Tout a commencé avec une pub YouTube. Nathan Smith, lycéen de 17 ans vivant dans l’Oklahoma, voyait sans arrêt une pub pour une IA censée prédire les meilleures actions en Bourse. Il a alors eu une pensée simple : « Et si je laissais vraiment une IA s’en occuper toute seule ? » C’est ainsi qu’il a confié 100 dollars à ChatGPT, avec une mission bien précise : gérer un petit portefeuille d’actions américaines peu connues, dont la valeur boursière est inférieure à 300 millions de dollars. Objectif : maximiser les gains entre juin et décembre 2025.
Une IA, 100 $, et une bonne dose de curiosité
Pendant un mois, ChatGPT a eu les pleins pouvoirs. Nathan s’est contenté d’exécuter les ordres de l’IA chaque semaine, sans jamais discuter ses choix (sauf en cas de bug ou d’incohérence). Résultat : +23,8 % de performance, quand les indices classiques n’ont pris que 3 ou 4 %. Le titre CADL, par exemple, a rapporté à lui seul la moitié des bénéfices. Et ChatGPT n’a pas hésité à le vendre une fois le pic atteint.

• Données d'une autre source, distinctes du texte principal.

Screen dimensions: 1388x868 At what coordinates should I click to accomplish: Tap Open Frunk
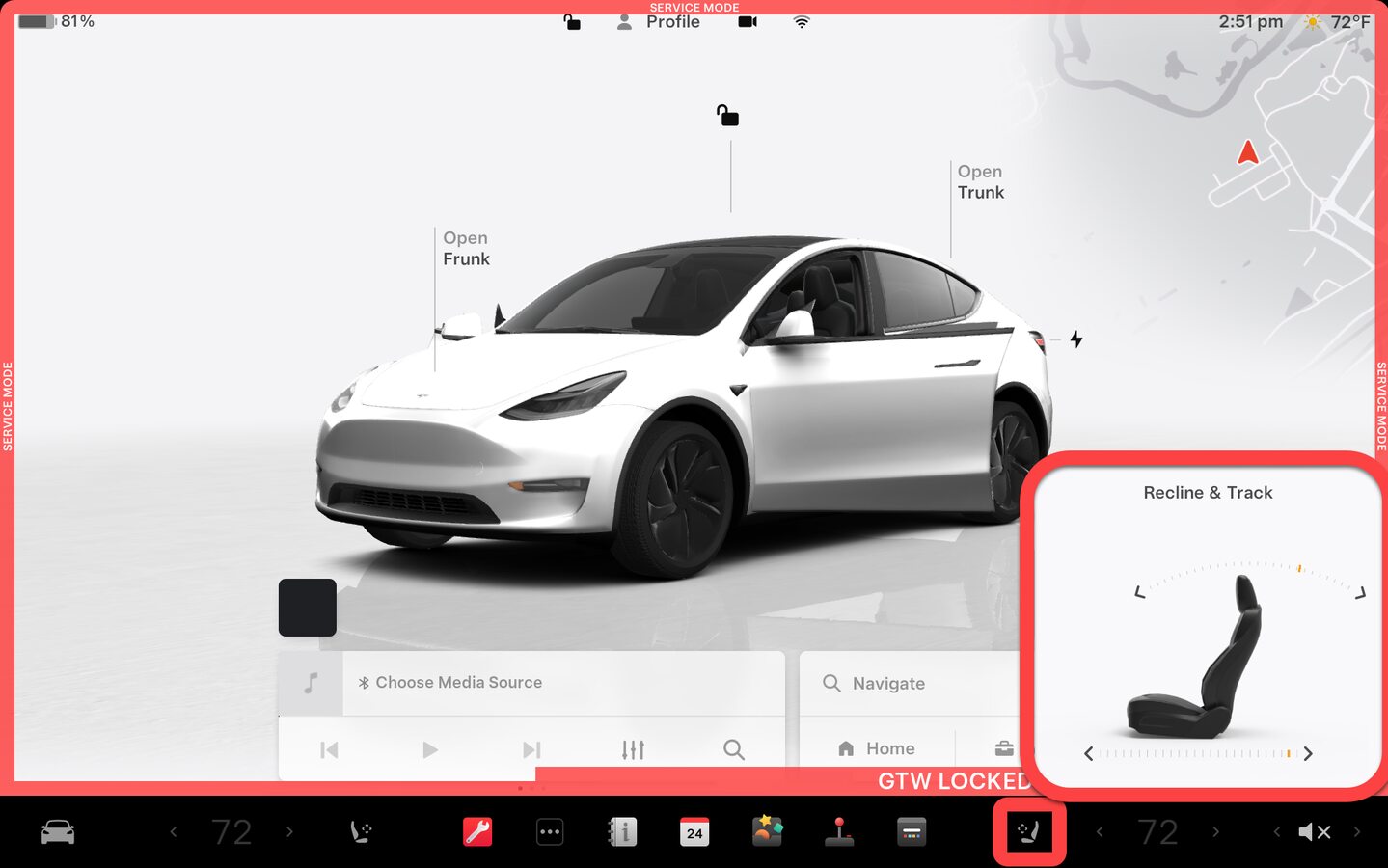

Loin d’un outil obscur ou fermé, le système mis en place par Nathan est open-source et dispo sur GitHub. Il a codé cinq fonctions de base : achat et vente, suivi du portefeuille, affichage des performances, comparaison avec les indices, et visualisation des résultats via les données de Yahoo Finance.
L’ensemble tourne avec Python, un langage très utilisé en finance. « Honnêtement, la configuration est assez simple », affirme le boursicoteur en herbe. Il n’utilise que des actions entières (pas de fraction d’action), choisies une fois par semaine, et toujours en respectant la limite des 300 millions de dollars de capitalisation.
Côté risques, il a calculé quelques indicateurs que les pros utilisent : un ratio de Sharpe autour de 0,94 (pas mal du tout) et un ratio de Sortino à 2,00, signe que les bons coups l’emportent sur les mauvaises surprises.
Nathan n’en est pas à son premier projet tech. Il s’était déjà frotté au code avec le célèbre cours CS50 de Harvard, mais le langage C ne l’avait pas emballé. Il a trouvé son bonheur dans Python et la finance quantitative, qu’il a découverte cet été. Il publie régulièrement une newsletter, alimente son GitHub, et rêve désormais de transformer cette passion en métier. D’ici là, il doit encore jongler entre ses études, la préparation de l’examen ACT, et son portefeuille boursier un peu particulier. « Je pense avoir trouvé ce que j’aime vraiment faire », dit-il. Et vu les résultats, il n’est pas le seul à y croire.